European Patent Office endorses EU’s stance on conventionally-bred plants


The longstanding legal saga on patentability for plants obtained by conventional biological processes has been seemingly put to an end after the Enlarged Body of the European Patent Office (EPO) published an opinion upholding the EU’s standpoint.

On 14 May, the EPO’s highest judicial authority U-turned on its previous decisions by advising against offering the possibility to patent plants and animals which have been exclusively obtained by means of an essentially biological process.

In its new opinion, the EPO’s body adopted a “dynamic interpretation” of the exception to patentability that overturns an earlier interpretation of Article 53(c).

It justified this on the basis that that European patents cannot be granted in respect of plant or animal varieties or essentially biological processes for the production of plants or animals.

The EU executive welcomed this as a positive development since it aligns with its own position, a Commission source told

The decision comes after a lengthy debate on the matter, starting back in 2015 when the EPO, which is not an EU body, broached the possibility of granting patent protection to conventionally-bred plants.

This occurred after various attempts were made to register conventionally-bred crops, such as tomatoes with reduced water content by the consumer goods giant Unilever and broccoli growing with a selective increase of the anticarcinogenic glucosinolates by the global agrochemical company Syngenta.

On 3 November 2016, the Commission stepped in by adopting a notice that excluded products obtained by ‘essentially biological’ processes from patentability, which was backed up by the EU Competitiveness Council in its 20 February 2017 conclusion.

In June 2017, the EPO accordingly adopted the new Implementing Rule 28(2) to the European Patent Convention (EPC) in compliance with the Commission’s legal clarification.

However, on 5 December 2018, EPO’s Board of Appeal concluded that this new implementing rule conflicted with the corresponding Article 53(c) of the EPC.

This effectively authorised patents to be granted for plants obtained by ‘essentially biological’ processes and, at the time, the EPO’s technical board argued that the EPC takes precedence over EPO implementing rules.

Since then, the European Commission and a number of member states have called for the restoration of the previous status quo, namely that no patents be granted for such plants.

One vocal critic of the patentability of such crops is MEP Annie Schreijer-Pierik, who has been the initiator of many resolutions in which the European Parliament continuously opposed granting patents on plants and essentially biological processes since the issue was first raised back in 2015.

Schreijer-Pierik told EURACTIV that she welcomed EPO’s new stance, saying that crops such as broccoli, tomato and their natural properties should not become exclusively owned by some multinationals.

“Nature, food crops and also fruit and vegetables belong to all mankind.

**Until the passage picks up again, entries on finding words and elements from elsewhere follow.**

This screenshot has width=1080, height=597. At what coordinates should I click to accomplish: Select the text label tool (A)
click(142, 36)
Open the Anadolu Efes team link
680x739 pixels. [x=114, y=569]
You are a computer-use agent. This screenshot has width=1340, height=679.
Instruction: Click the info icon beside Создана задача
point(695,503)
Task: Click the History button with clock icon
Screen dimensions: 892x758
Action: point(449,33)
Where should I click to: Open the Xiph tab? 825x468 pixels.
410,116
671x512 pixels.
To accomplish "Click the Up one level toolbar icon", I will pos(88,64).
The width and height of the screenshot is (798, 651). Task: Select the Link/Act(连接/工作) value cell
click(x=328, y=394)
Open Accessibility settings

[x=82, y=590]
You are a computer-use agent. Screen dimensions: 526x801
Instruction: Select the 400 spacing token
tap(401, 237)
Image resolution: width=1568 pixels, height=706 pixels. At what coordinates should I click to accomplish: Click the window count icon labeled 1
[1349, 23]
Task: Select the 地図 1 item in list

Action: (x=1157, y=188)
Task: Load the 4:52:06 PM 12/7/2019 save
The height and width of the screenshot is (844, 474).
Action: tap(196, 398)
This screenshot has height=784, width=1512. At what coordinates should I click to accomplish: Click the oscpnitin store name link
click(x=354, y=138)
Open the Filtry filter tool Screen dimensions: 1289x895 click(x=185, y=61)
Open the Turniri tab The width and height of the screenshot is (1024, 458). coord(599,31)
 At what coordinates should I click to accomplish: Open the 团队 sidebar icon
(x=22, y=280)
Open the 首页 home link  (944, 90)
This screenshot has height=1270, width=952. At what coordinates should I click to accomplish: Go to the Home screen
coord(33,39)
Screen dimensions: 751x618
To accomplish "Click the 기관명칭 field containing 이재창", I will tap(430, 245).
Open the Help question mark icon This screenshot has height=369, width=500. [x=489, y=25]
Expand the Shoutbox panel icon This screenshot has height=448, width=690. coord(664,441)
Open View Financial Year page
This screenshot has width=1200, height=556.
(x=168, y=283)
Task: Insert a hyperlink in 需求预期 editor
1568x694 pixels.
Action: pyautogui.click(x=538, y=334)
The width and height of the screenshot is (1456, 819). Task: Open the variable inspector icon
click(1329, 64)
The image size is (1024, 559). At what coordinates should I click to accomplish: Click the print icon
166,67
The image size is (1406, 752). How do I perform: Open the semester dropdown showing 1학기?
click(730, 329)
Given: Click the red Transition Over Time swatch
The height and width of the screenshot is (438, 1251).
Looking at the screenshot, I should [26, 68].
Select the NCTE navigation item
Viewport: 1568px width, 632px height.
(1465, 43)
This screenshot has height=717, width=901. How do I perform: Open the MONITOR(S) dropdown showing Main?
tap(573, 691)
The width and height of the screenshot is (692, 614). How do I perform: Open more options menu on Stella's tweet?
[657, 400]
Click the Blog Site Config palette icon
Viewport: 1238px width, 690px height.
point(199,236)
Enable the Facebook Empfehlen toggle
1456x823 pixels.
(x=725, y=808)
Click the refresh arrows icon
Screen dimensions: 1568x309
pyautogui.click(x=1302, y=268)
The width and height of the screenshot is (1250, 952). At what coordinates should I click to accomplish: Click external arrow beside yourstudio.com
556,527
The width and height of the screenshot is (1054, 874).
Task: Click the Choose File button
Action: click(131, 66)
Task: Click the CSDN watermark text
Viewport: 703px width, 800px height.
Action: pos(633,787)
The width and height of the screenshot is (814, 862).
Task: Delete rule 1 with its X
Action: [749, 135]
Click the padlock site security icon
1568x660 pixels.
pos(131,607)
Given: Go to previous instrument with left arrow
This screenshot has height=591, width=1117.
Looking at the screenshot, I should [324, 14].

This statement is vital for innovation in the plant breeding sector and for food security in a time of climate change and rising global food demand,” she stressed.

In September 2019, Schreijer-Pierik co-initiated the Parlament’s latest non-legislative resolution on the matter, after the technical board of appeal at EPO sought to annul an earlier ban on plant patents in December 2018.

The non-legislative resolution adopted in Strasbourg was scathing about the EPO, saying their internal decision-making rules “must not undermine democratic political control of European patent law and its interpretation and the legislator’s intent.”

MEPs rebuke European Patent Office over conventional breeding copyright

In another episode of the longstanding legal saga on biotech inventions, the European Parliament delivered a new reprimand to the European Patent Office (EPO) reaffirming that tomatoes, broccoli and other plants obtained by essentially biological processes must not be patentable.

“The so-called breeder exemption was always sacred to us and is now also legally indisputable,” said Schreijer-Pierik, explaining that patents on essential biological processes have always been ruled out by the European Parliament.

Euroseeds, the EU seeds industry organisation, hailed the EPO’s interpretation as “a true landmark decision for plant breeding,” adding that it finally provides the legal clarification on a matter that has been disputed for years and caused much uncertainty for breeders in their daily work.

“We are glad that the Enlarged Board provided this clarification in such a timely manner – and we are hopeful that the application of Rule 28(2) will now resume very shortly,” said Euroseeds’s secretary-general Garlich von Essen.

However, the new interpretation has no retroactive effect as it only applies to applications and grants after 1 July  2017, the date of entry into force of Rule 28(2).

As regards this aspect, Euroseeds warned it was unclear how national jurisdictions will now view the validity of those patents granted or applied for before the entry into force of Rule 28(2).